Os analistas concluíram que as mudanças climáticas, por si só, têm pouca chance de levar nações ao colapso. Para eles, o que é provável é que as mudanças climáticas tornem mais agudos problemas já existentes, provocados por pobreza, tensões sociais e instituições políticas fracas. A degradação ambiental poderia contribuir para causar guerras civis ou, em menor escala, conflitos entre países.

As mudanças climáticas têm o potencial de afetar a estabilidade interna “em vários Estados importantes” e o comércio internacional, bem como a economia mundial, segundo Fingar. Para os EUA, os analistas prevêem tempestades mais severas, crescente demanda por energia e uma pressão cada vez maior sobre a infra-estrutura. Os esforços do governo e dos empresários para atenuar esses problemas podem afetar mais os interesses da segurança nacional do que o impacto direto das mudanças climáticas, dizem os analistas.

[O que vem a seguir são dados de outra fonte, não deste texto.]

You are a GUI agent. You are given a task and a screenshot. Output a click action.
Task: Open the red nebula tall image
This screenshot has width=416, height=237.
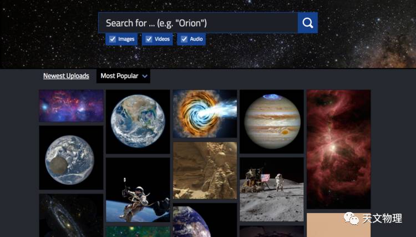(338, 149)
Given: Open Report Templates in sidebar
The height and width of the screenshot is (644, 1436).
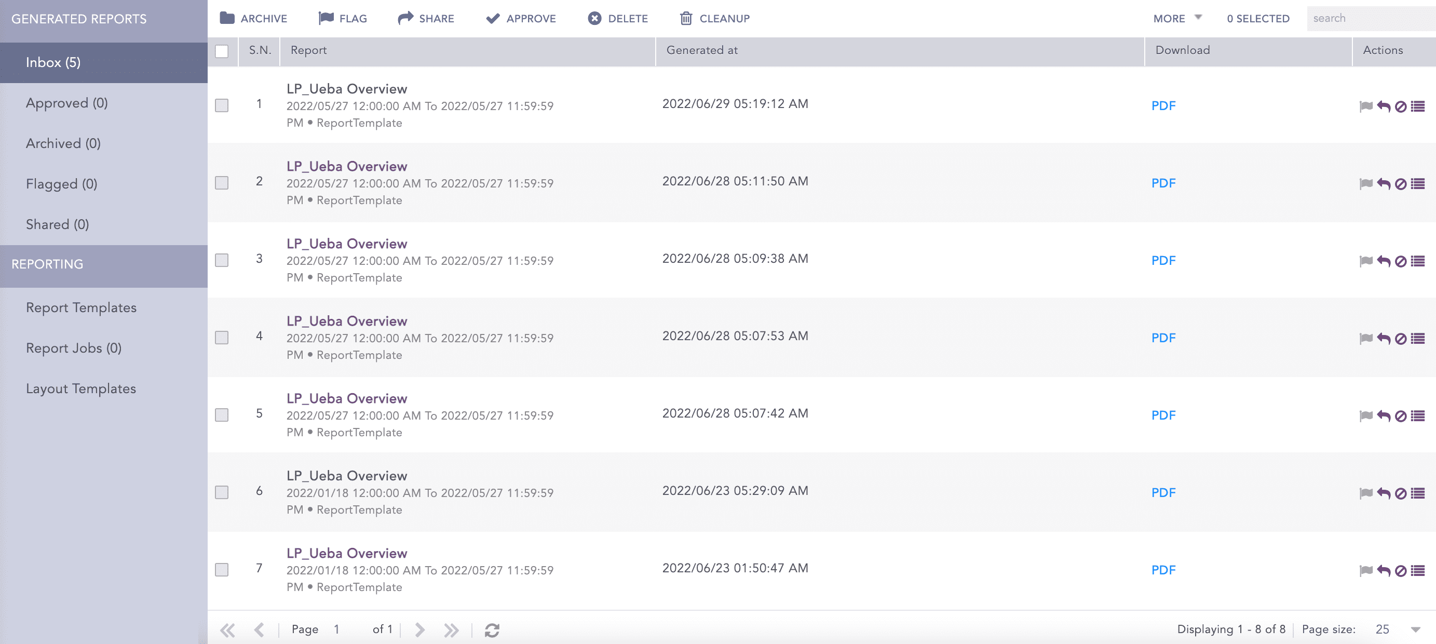Looking at the screenshot, I should click(81, 308).
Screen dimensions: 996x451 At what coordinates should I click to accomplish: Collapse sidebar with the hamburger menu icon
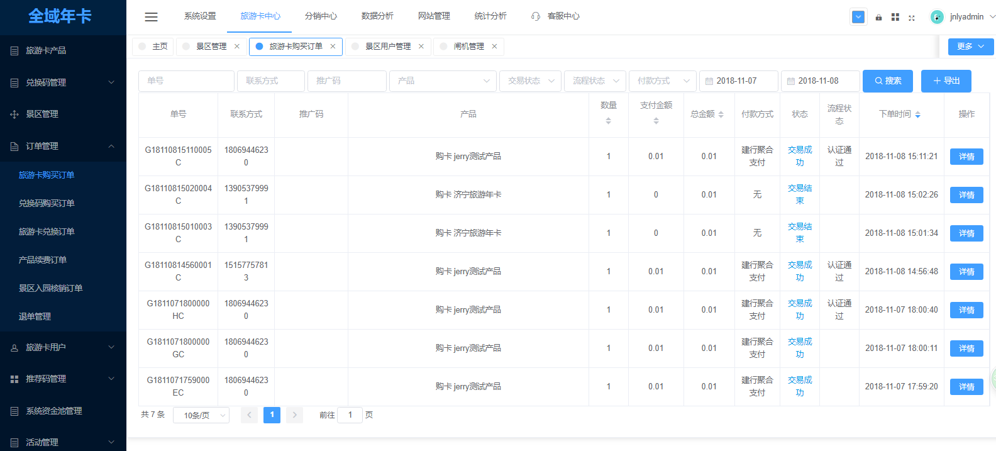(151, 17)
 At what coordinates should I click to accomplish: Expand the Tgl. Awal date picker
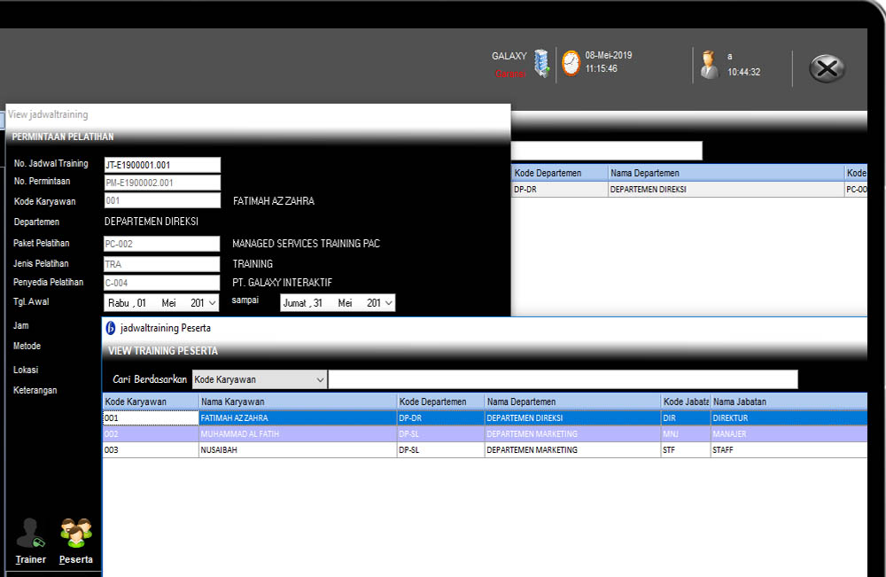pos(212,303)
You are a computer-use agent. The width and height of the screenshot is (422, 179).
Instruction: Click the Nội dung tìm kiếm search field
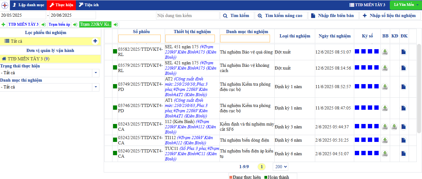(187, 16)
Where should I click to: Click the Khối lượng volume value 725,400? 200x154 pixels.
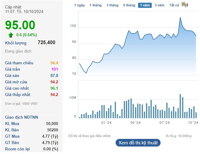pyautogui.click(x=46, y=43)
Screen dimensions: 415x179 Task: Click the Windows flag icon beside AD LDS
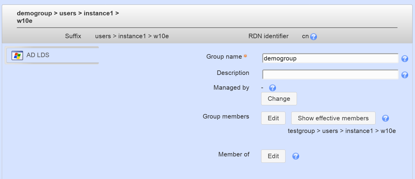click(x=17, y=56)
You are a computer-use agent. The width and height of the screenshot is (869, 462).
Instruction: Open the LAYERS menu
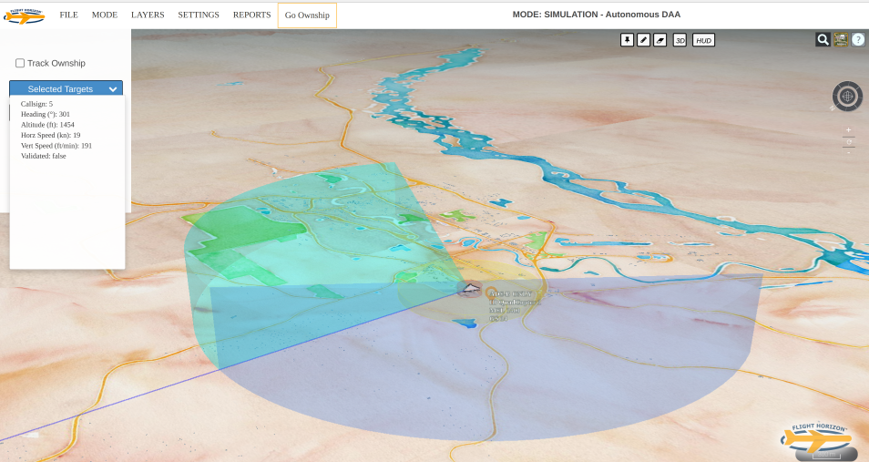tap(148, 15)
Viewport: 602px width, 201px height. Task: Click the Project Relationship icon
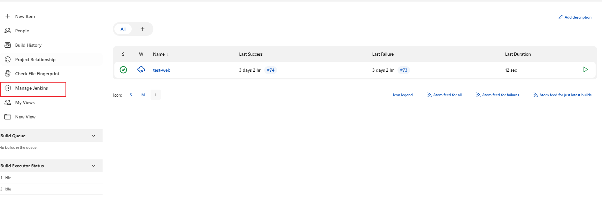click(x=8, y=60)
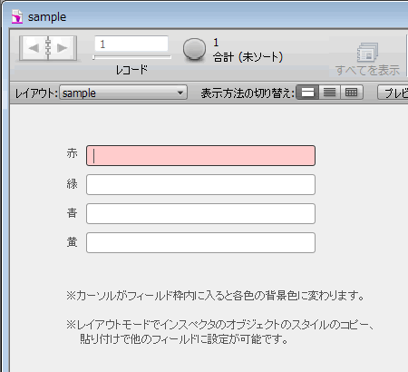Viewport: 408px width, 372px height.
Task: Click the record number input box
Action: [131, 44]

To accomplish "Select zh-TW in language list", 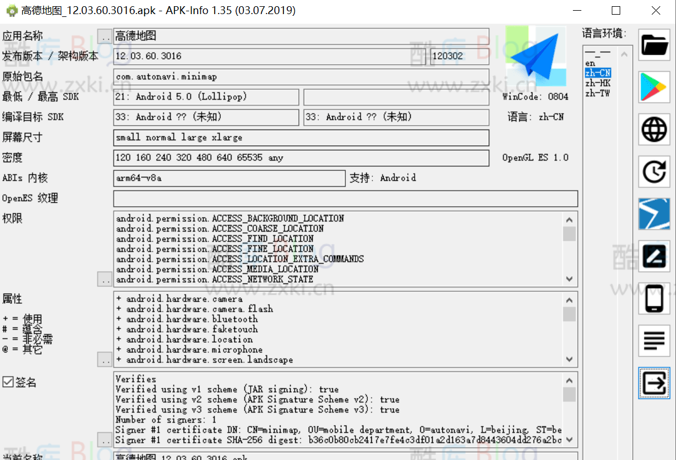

Segundo eles, provavelmente o impacto das questões ambientais no crescimento econômico global até 2030 será mínimo. Países do Oriente Médio, África subsaariana e das regiões central e sudeste da Ásia podem, contudo, sentir efeitos econômicos desproporcionais porque terão maior dificuldade de lidar com a mudança climática. Nos EUA, haverá custos econômicos de mais desastres naturais, que podem ser compensados por um aumento na produtividade agrícola. Os EUA também terão de se preparar para a maior pressão migratória dos países afetados.

A África subsaariana será a região mais vulnerável, pois enfrenta tensões múltiplas nas frentes ambiental, econômica e política. Lá, a mudança climática deve atingir duramente a produtividade rural, reduzindo-a em até 50% até 2020.

No Oriente Médio, onde os impactos são mais difíceis de prever devido à escassez de dados, o relatório prevê que a disponibilidade de água nos rios Tigre e Eufrates pode ser reduzida à medida que a temperatura suba em um grau Celsius. Na Ásia, a mudança ambiental pode pôr até 50 milhões de pessoas a mais sob risco de fome até 2020. O Ártico deve continuar a se aquecer, dizem analistas, acrescentando que historicamente essas regiões se aqueceram ao dobro do ritmo de todo o globo.

Como agências de inteligência não costumam lidar com questões ambientais, diz Fingar, o relatório usou um método de coleta e análise de dados “fundamentalmente diferente”, apoiado em informações de cientistas de dentro e fora do governo. Uma descoberta importante, diz, é que o nível de entendimento científico sobre mudança climática não é tão específico quanto a informação normalmente necessária para uma análise detalhada de inteligência, especialmente quanto aos impactos regionais da mudança climática.